▸ **Stated goal**
Please gather every line in the items below that contains the word "coordinates", and copy each of those lines in full.

— Begin The records —

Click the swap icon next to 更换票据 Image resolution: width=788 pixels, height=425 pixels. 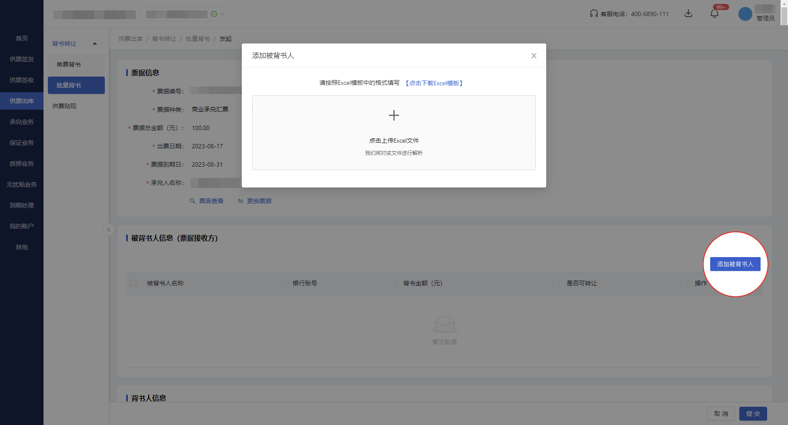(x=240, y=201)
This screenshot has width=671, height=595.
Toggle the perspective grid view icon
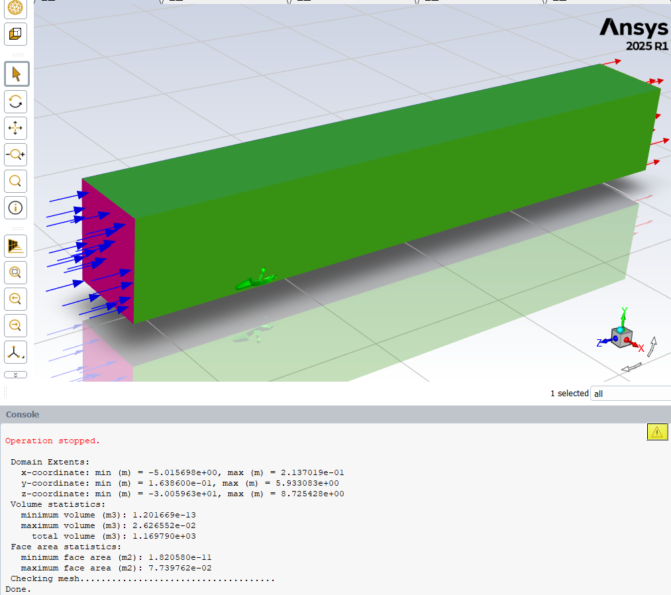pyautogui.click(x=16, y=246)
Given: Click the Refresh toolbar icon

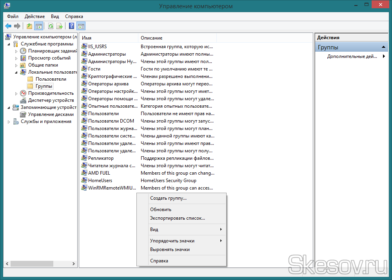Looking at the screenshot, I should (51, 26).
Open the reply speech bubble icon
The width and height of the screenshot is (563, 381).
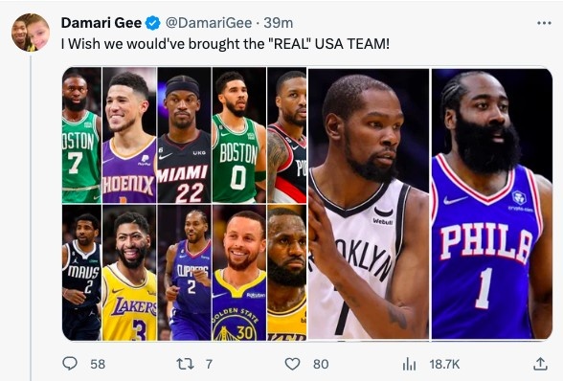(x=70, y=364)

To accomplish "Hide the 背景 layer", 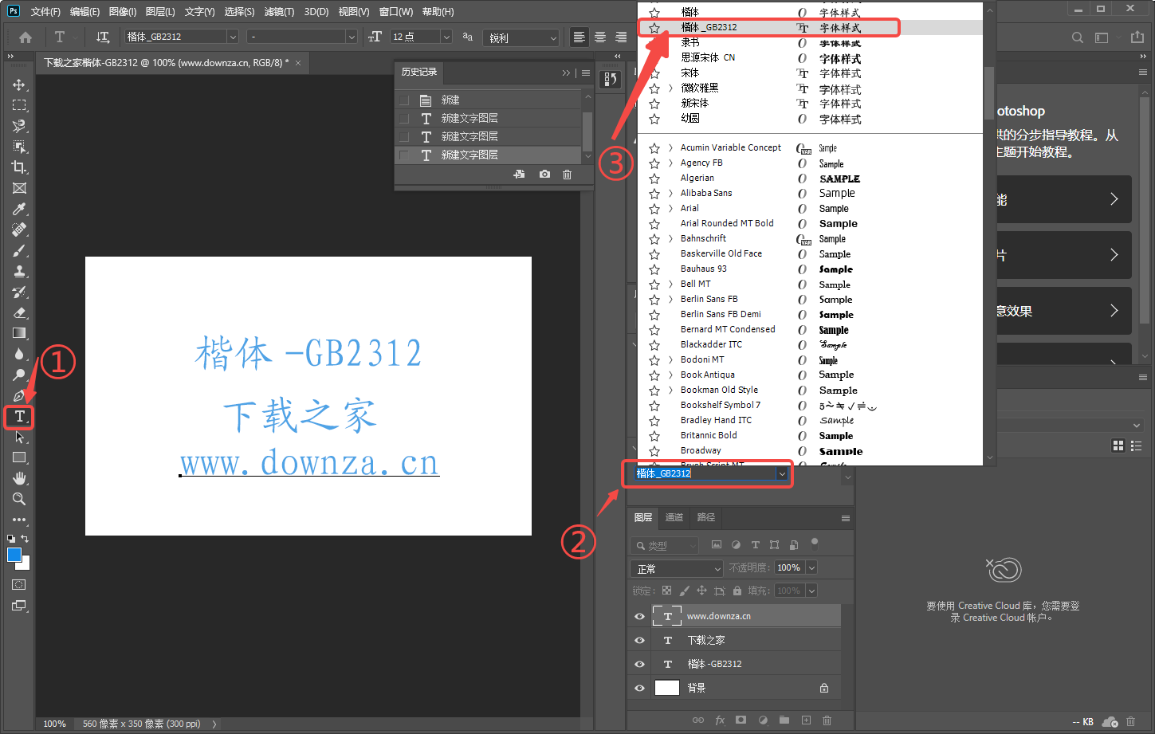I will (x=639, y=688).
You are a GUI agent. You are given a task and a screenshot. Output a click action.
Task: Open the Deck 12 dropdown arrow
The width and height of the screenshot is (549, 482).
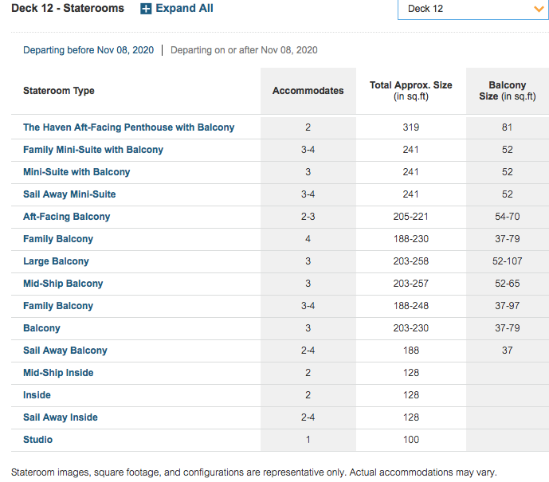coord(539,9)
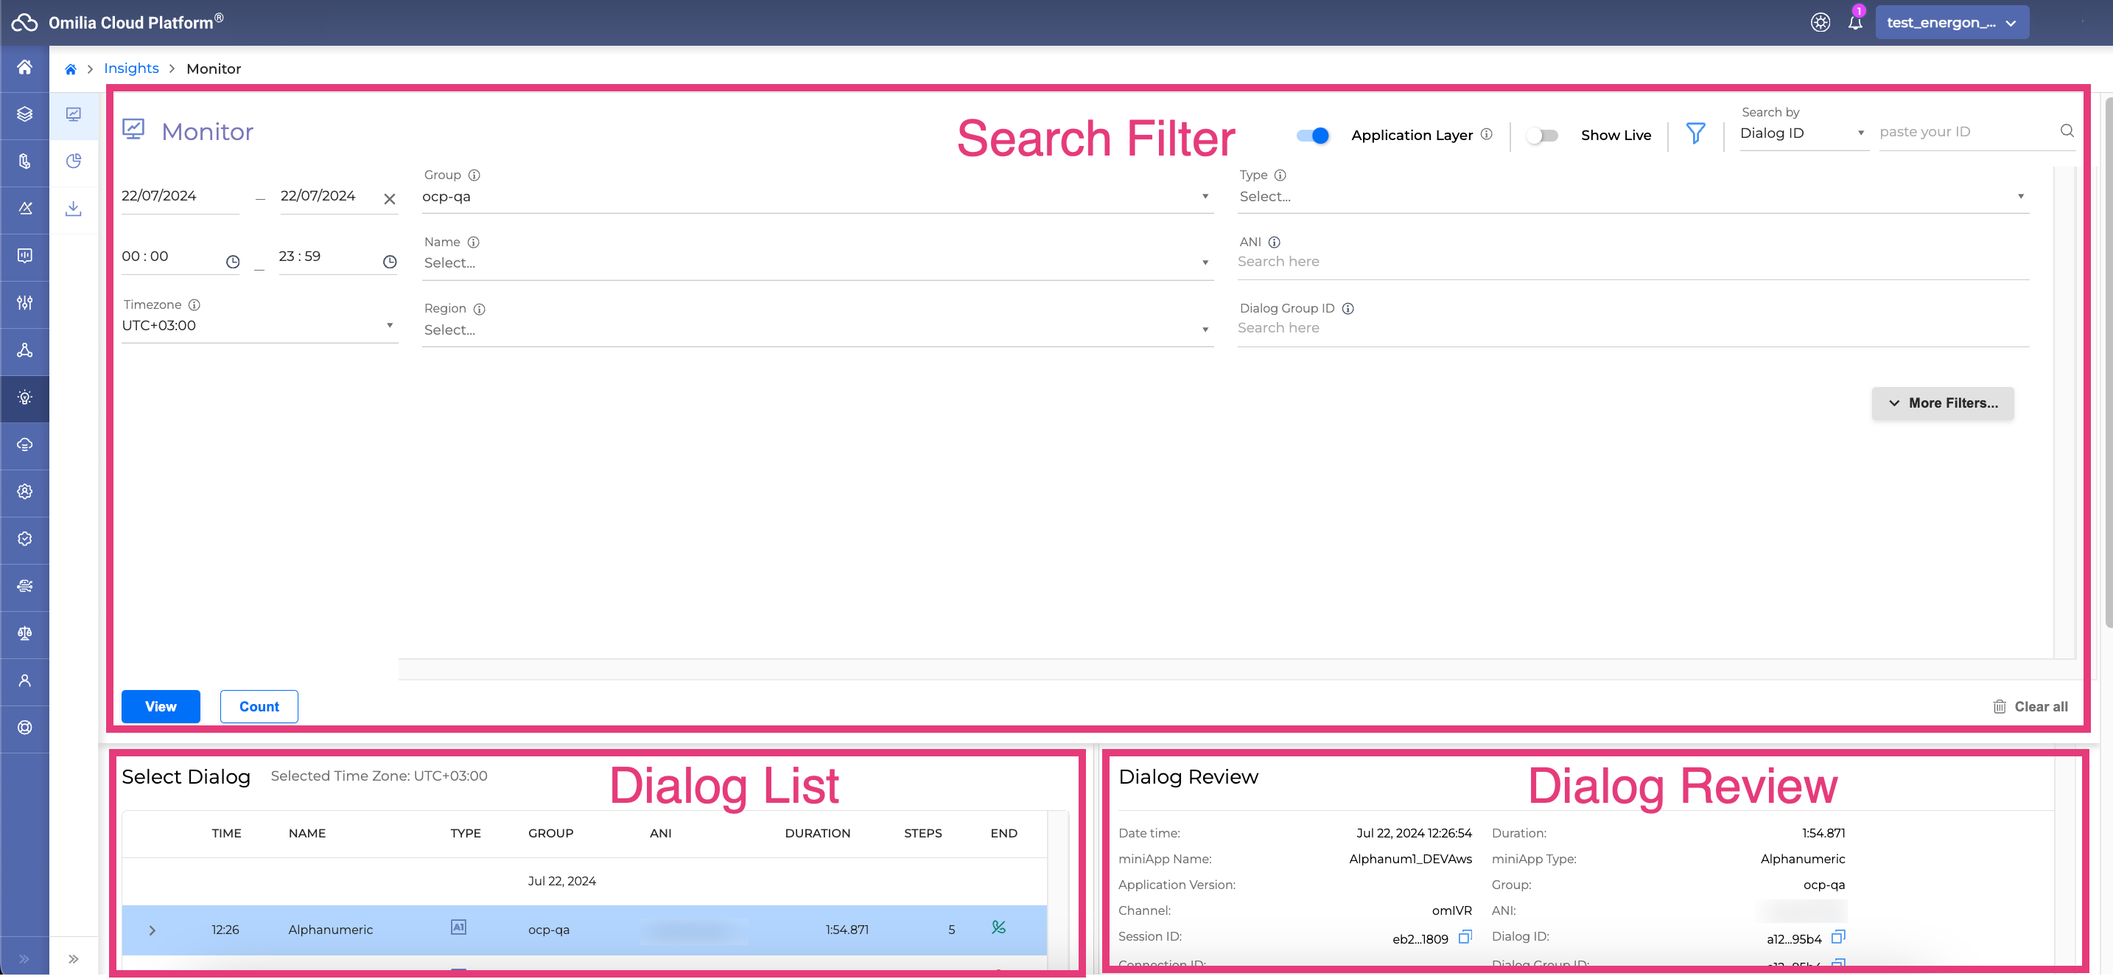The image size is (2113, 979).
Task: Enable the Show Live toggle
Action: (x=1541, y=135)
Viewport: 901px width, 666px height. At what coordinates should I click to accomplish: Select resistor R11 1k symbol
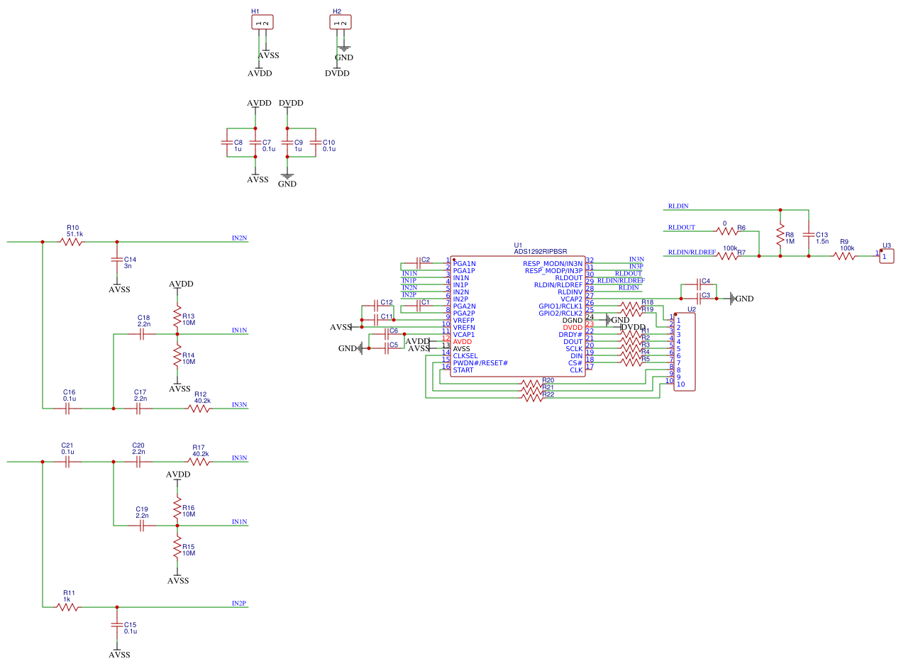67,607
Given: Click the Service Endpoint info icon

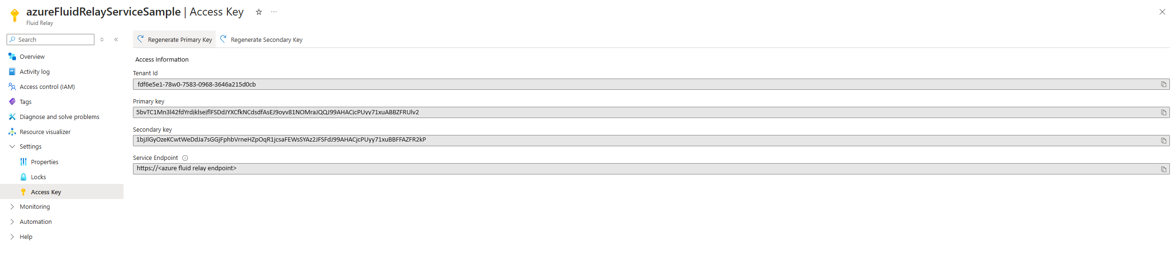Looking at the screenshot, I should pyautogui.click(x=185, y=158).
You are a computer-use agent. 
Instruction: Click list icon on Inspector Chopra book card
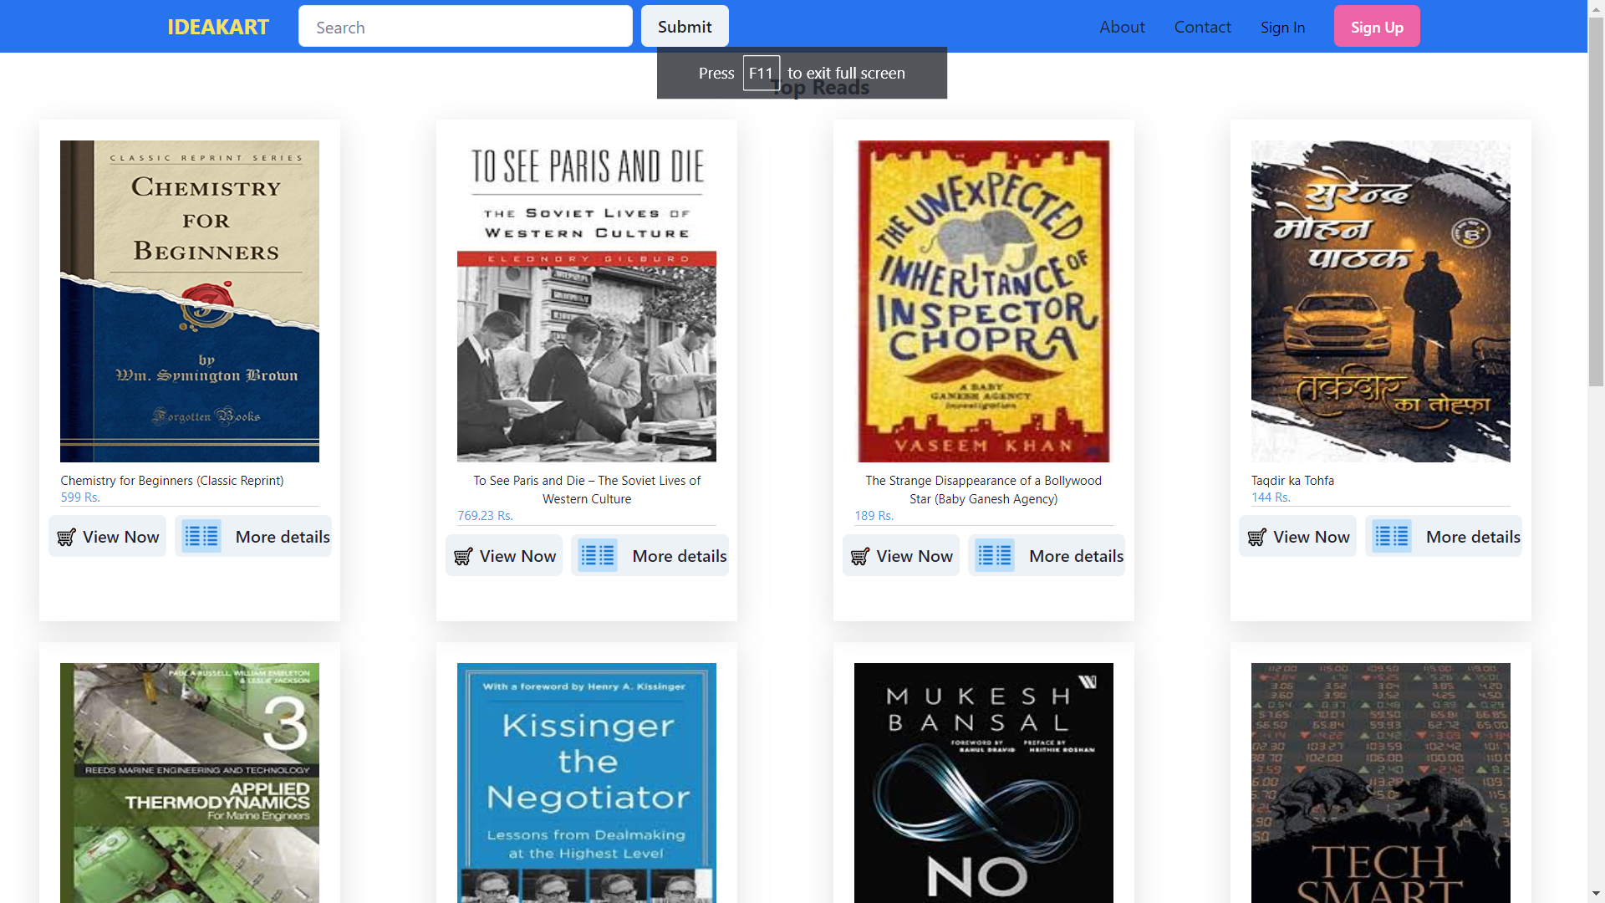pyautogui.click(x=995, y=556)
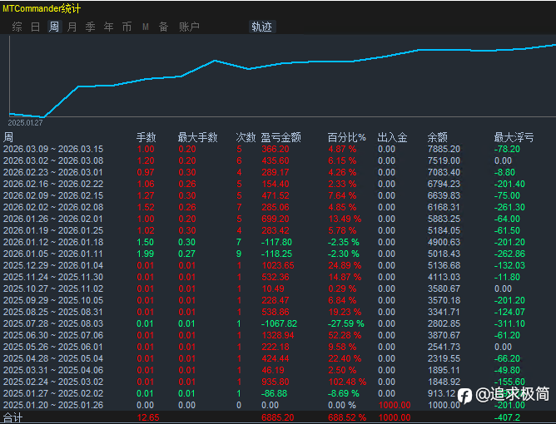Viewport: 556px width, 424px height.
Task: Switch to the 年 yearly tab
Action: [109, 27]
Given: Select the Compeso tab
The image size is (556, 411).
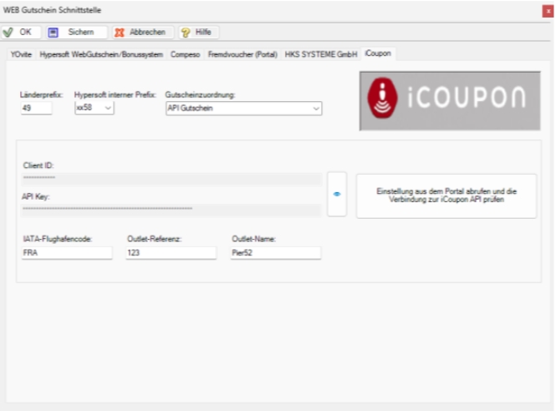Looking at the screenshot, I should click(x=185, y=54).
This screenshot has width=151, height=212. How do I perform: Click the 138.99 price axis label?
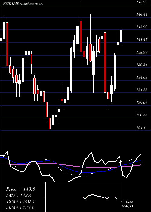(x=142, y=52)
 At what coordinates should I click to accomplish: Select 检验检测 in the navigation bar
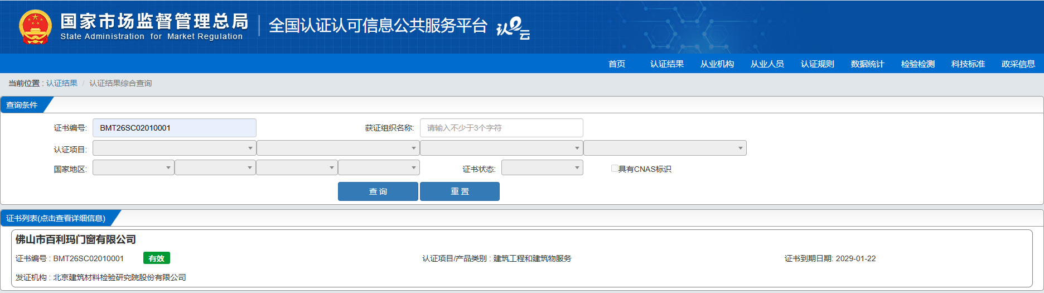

— End The records —

▸ **Solved problem**
Viewport: 901px width, 666px height. At what coordinates should I click to accomplish: Select resistor R11 1k symbol
 At what coordinates should I click to accomplish: Select 检验检测 in the navigation bar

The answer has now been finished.